Design Your Utah Health Insurance Policy

There are several important factors in your health insurance policy that can result in cost savings for you-if you know what you and your family need. Some insurance companies allow you to choose from various options on these items. You should also try to assure that you can make changes in the future in case your needs or budget changes.

DEDUCTIBLES

A deductible is the amount of covered medical charges you must pay on your own before your policy begins to pay benefits. Generally, the higher the deductible, the lower your insurance premiums.

Many policies have a wide range of deductibles available, especially for the hospital portion of your coverage. Deductibles may range from $200, to $1000, all the way up to $10,000 or $25,000.

If you are trying to keep your insurance premiums low, while still protecting yourself from catastrophic medical expenses-the kind that could run into hundreds of thousands of dollars and force you to sell your home and other assets-you will probably want to keep your deductible fairly high. By selecting a higher deductible, your regular insurance premium payment will be lower. This would mean your out of pocket expenses would e higher if you do have an illness or injury, but you have saved money each month through lower premiums.

COINSURANCE

A coinsurance is the percentage of covered medical expenses you pay out of your own pocket after you have met your policy deductible.

While policies are available which pay 100% of covered charges, these are quite expensive. People who are more concerned with their budget have tended to look toward policies with coinsurance Probably the most popular coinsurance option available on many policies today is the 80/20 type plan.

With an 80/20 plan, after you have met your policy deductible, you pay 20% of the covered medical charges and the insurance company pays 80%.

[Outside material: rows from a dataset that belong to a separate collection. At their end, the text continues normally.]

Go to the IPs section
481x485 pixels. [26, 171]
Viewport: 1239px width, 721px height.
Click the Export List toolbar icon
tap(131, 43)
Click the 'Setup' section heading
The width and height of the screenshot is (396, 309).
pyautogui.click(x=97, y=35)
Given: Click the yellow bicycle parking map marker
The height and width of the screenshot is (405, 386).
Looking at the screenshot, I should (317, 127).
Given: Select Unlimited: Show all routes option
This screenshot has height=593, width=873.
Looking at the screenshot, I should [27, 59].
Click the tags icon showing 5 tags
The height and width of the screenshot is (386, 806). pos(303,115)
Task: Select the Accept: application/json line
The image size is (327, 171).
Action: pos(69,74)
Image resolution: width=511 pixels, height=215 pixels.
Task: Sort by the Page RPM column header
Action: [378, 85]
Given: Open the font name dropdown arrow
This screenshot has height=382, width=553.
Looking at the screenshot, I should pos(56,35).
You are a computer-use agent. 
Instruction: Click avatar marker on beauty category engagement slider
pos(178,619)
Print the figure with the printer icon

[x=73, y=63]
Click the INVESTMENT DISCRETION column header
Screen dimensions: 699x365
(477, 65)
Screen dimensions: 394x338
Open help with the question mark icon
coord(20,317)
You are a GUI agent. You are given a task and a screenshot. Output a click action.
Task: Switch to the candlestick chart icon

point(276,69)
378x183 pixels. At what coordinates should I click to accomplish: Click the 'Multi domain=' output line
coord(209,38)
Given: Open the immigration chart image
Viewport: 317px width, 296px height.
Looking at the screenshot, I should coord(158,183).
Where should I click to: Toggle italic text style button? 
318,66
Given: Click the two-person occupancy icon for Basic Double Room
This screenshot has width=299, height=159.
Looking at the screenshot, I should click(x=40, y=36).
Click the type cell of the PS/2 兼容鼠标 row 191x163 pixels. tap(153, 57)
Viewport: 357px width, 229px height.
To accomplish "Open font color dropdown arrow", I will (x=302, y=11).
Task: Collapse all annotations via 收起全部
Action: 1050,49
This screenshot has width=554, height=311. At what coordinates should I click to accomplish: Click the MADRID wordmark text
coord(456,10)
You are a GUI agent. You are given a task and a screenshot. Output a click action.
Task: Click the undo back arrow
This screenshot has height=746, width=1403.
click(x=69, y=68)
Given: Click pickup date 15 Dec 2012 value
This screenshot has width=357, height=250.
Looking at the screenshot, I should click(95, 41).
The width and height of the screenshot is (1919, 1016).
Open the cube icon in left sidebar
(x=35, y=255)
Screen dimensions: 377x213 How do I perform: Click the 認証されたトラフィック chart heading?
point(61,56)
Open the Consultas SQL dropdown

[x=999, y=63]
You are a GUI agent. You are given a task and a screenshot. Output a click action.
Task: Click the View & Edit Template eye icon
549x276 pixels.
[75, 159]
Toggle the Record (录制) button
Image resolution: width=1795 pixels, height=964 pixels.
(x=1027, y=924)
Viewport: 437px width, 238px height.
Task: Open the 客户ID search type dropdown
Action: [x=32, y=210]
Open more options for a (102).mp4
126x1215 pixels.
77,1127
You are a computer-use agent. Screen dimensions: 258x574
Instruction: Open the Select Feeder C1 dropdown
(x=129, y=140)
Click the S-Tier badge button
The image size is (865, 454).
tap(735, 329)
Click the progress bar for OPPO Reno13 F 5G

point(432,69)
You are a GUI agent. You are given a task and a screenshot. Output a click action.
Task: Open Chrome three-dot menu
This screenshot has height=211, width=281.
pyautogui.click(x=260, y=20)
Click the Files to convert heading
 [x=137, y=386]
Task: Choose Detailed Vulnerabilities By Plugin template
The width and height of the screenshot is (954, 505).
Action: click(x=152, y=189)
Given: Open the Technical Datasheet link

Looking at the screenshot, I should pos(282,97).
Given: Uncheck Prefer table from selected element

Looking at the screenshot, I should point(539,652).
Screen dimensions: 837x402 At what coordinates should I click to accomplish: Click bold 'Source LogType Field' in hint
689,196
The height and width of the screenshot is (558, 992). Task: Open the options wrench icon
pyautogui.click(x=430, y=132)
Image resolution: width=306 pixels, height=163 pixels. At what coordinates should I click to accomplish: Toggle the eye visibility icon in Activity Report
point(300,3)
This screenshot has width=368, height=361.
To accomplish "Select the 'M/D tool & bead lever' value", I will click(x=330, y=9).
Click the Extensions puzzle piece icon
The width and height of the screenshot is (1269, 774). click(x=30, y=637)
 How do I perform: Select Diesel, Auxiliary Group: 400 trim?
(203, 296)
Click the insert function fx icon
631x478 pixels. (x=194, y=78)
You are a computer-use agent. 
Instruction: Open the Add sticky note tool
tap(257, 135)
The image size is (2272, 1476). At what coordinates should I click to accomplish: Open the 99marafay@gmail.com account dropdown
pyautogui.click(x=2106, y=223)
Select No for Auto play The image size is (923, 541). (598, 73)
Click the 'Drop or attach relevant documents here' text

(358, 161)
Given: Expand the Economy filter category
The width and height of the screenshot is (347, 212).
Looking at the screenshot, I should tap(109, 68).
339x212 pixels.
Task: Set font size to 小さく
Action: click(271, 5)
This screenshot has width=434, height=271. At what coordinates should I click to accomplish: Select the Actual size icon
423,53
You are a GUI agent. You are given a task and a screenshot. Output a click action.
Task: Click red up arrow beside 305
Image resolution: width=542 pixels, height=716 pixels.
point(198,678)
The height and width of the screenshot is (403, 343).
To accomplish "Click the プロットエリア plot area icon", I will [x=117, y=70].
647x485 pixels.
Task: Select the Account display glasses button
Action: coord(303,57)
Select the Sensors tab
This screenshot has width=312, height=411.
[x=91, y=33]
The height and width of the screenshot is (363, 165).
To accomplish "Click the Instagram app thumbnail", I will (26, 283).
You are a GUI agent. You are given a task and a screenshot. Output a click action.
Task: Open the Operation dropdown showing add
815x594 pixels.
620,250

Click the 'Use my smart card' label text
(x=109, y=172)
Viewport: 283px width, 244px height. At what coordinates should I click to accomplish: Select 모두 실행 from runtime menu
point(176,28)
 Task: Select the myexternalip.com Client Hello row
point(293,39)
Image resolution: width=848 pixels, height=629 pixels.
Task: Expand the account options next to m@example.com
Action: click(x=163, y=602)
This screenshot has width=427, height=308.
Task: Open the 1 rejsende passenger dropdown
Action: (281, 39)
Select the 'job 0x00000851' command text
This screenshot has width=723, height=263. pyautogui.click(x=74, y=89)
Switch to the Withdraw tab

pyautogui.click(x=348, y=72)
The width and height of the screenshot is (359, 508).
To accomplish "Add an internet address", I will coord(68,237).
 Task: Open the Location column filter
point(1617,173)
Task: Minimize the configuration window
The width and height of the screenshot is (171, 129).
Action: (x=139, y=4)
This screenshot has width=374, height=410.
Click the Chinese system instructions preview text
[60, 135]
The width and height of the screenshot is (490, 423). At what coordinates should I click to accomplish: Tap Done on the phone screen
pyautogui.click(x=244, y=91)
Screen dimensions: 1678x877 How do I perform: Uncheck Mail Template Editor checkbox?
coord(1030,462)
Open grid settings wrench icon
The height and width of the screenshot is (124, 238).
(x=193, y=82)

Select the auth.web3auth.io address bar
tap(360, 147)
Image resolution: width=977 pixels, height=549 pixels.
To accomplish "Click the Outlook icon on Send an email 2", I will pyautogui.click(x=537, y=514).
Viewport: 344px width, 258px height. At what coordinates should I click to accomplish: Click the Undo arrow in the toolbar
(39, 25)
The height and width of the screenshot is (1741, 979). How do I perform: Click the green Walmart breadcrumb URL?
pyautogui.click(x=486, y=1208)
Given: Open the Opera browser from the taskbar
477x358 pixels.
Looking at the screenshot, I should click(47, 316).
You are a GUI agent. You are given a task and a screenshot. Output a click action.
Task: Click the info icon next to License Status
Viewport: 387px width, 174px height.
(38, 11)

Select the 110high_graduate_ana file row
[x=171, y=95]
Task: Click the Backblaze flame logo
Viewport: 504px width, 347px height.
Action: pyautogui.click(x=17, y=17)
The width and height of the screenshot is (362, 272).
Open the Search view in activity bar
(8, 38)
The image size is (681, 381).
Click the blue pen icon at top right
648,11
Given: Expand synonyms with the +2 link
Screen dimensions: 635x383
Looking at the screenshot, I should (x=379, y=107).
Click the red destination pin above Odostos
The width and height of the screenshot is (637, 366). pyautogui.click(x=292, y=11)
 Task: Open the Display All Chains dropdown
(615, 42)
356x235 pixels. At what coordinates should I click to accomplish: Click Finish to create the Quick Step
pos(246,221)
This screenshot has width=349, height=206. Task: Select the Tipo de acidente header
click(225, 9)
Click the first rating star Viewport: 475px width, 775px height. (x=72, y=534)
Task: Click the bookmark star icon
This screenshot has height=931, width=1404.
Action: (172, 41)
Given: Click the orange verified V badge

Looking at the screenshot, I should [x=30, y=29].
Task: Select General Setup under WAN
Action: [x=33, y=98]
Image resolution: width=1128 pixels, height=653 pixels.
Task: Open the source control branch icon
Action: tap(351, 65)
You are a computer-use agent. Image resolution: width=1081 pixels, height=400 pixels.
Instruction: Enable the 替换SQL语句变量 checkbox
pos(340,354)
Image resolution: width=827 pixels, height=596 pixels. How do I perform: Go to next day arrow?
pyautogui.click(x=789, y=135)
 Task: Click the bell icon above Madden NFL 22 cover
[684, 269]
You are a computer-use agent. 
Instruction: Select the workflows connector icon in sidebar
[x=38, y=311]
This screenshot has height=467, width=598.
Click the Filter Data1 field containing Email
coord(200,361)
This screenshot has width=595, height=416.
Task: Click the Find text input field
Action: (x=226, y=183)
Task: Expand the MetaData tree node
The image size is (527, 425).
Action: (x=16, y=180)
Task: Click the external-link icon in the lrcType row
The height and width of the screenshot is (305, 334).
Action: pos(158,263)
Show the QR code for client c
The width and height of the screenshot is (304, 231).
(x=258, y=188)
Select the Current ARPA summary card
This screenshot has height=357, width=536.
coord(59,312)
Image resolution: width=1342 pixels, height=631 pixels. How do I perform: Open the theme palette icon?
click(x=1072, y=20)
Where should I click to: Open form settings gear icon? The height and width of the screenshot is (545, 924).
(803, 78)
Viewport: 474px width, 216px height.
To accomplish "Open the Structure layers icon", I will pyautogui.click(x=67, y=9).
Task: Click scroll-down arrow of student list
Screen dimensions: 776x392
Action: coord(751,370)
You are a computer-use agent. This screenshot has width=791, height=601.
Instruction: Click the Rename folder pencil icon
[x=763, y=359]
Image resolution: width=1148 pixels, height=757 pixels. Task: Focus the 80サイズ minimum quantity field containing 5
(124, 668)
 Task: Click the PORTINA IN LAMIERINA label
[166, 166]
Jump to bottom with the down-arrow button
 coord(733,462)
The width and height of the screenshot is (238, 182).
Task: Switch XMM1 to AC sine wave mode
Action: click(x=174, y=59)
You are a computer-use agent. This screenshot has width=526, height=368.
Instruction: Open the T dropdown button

There are other configurations of the co-payment available. Many companies offer 70/30 or 50/50 type plans. As the second number increases, it means you pay a larger percentage of the covered expenses. ?Please Keep in mind as with a PPO Plan your Coinsurance is different when you are in network and when you are out of network. While you may want to consider this type of policy when you realize how much you can save in regular insurance premium payments.

STOP-LOSS POINT

Before you make a decision on the coinsurance amount you can afford to accept, you need to determine if the policy you are considering has a “stop-loss” point. This means for your policy type, the insurance company has structured it to stop your losses at a certain level of covered expenses.

For example, if the policy has a $5000 stop-loss, you pay your payment percentage only up to $5000 stop-loss, you pay your CO-payment percentage only up to$5000 of covered medical expenses. Once your covered expenses have reached $5000, the insurance company pays benefits on all other covered expenses, up tot the maximum amount of your policy.

Some insurance companies allow you to select from various stop-loss points so that you can better control what your maximum out-of-pocket expenses might be.

OUTPATIENT EXPENSES

It is not uncommon in today’s medical world with if a individual has a catastrophic illness for the some or even the majority of treatment to be handled as an outpatient. We fervently believe that it is in your best interest to have your outpatient expenses be built into the plan.

OUT-OF-POCKET COSTS

There are really three levels of out-of pocket costs you need to look at when you are considering what you wish to select in terms of deductibles, coinsurance and, co-payments .

First, you want to review what your average or general medical expenses have been in recent years and what you think they reasonably may be for the near future. For example, if you have children and you expect to have numerous outpatient expenses for minor ailments, broken bones, etc., you need to weigh this against the amount you will pay in premiums to have even minor doctors’ office visits covered by your insurance. In many cases, if you can handle the runny noses and other minor occurrences on your own, you can save money in the long run through lower insurance premiums. Or look for a plan with Doctor Visit CO-payments

Second, you need to think about how much you could reasonably cover yourself if you had serious medical expenses to contend with. For example, if you or one of your covered family members had a car accident and required extensive hospitalization, how much could you pull in from savings, how much could you cover by using a credit card, how much could you defer to a payment plan without drastically altering your own lifestyle?

These are not easy questions, nor are there any “right” answers to them. But in order to have more control over your own budget and your health insurance, you need to review them.